- Extrait de page:

Déterminée à continuer, Alia a pris le savoir-faire culinaire ancestral plus au sérieux. Elle a suivi des cours de cuisine dans le monde entier et aux Etats-Unis. Elle s’est rendue au Maroc pour rencontrer des dadas, ces femmes de maison qui jouent traditionnellement des rôles cruciaux au sein des foyers, notamment en préservant et en transmettant la cuisine marocaine, d’une génération à l’autre.

En 2013, l’un des rêves d’Alia est enfin devenu réalité. Elle est choisie comme cheffe marocaine de Master Chef Pologne. «Pour moi, ce moment était très important car c’était la scène d’ouverture du pays. J’ai dit : ‘Bienvenue au Maroc, je vais vous faire découvrir la cuisine marocaine’. C’était très important de combler ce vide. J’avais le sentiment d’avoir la responsabilité de partager la cuisine marocaine avec le monde», nous a-t-elle déclaré.

Après un MBA à Berkeley, Alia a déménagé en Corée du Sud, pour travailler chez Samsung. Malgré ses engagements professionnels, sa passion pour la cuisine est restée intacte. En vraie passionnée, elle a continué à faire des vidéos, à filmer et à cuisiner le week-end et le soir.

Lors de son séjour dans le pays, Alia a participé à un concours culinaire où elle a été finaliste, combinant cuisine coréenne et marocaine. Après plusieurs expériences à la télévision, elle s’est rendu compte qu’elle préférait les plateformes en ligne, là où tout a commencé pour elle.

«Je penche pour tout ce qui est digital, parce que je comprends le pouvoir des réseaux sociaux, qui éliminent fondamentalement tout intermédiaire», a-t-elle expliqué. L’épouse et mère de famille décide de prendre une année sabbatique pour se consacrer à sa passion. «J’avais plein d’idées et pendant cette année-là, j’ai lancé mon entreprise, une agence de marketing digital orientée vers le secteur alimentaire», se souvient-elle fièrement.

- Données étudiées:
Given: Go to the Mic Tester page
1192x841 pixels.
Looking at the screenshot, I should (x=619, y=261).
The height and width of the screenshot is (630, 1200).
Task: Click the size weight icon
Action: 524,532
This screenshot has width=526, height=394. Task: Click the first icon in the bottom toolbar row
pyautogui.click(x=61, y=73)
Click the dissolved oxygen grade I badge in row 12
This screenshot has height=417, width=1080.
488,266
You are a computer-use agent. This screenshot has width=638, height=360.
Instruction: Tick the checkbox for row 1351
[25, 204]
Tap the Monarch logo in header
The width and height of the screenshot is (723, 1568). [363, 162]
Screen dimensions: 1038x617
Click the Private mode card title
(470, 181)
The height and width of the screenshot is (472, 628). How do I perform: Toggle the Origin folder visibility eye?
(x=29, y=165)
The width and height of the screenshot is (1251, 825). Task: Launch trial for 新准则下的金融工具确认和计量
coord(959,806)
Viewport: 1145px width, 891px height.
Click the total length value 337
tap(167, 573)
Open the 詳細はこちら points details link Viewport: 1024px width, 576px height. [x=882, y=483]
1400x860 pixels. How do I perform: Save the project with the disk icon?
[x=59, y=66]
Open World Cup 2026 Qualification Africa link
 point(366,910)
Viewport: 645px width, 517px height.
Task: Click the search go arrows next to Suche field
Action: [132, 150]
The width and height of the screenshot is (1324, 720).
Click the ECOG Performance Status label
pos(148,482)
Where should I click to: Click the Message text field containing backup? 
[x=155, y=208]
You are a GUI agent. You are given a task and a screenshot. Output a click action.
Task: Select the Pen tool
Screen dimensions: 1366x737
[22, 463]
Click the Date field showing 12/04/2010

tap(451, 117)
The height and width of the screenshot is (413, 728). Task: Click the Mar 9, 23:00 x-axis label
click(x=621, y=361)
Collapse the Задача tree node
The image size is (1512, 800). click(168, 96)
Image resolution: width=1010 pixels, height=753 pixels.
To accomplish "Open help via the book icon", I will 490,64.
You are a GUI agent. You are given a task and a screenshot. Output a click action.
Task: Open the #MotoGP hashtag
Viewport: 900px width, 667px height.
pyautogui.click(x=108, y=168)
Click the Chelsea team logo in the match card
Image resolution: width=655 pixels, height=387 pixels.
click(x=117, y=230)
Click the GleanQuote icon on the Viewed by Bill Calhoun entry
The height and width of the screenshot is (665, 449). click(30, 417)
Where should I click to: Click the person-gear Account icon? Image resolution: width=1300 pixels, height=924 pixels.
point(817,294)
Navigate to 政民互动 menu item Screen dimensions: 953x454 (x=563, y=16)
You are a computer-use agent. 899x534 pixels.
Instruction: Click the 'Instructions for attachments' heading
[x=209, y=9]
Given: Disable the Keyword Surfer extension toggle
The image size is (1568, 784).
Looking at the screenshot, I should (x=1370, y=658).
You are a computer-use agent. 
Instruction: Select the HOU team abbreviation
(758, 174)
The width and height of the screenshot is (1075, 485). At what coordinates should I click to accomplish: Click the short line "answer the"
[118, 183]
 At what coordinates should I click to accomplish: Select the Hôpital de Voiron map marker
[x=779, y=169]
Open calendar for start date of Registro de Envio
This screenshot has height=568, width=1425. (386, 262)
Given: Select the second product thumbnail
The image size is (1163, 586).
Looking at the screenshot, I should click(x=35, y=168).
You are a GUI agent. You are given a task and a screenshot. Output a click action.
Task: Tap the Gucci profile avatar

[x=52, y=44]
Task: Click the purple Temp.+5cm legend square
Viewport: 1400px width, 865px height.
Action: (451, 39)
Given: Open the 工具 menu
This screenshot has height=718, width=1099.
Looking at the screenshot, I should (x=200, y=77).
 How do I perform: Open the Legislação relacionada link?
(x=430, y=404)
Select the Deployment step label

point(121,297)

- Marche à suivre: Réécrivez le passage de l'extrait sur le parcours d'Alia compris entre "Après un MBA" et "et le soir." inclus, en remplaçant "Samsung" par "LG".

- Résultat attendu:
Après un MBA à Berkeley, Alia a déménagé en Corée du Sud, pour travailler chez LG. Malgré ses engagements professionnels, sa passion pour la cuisine est restée intacte. En vraie passionnée, elle a continué à faire des vidéos, à filmer et à cuisiner le week-end et le soir.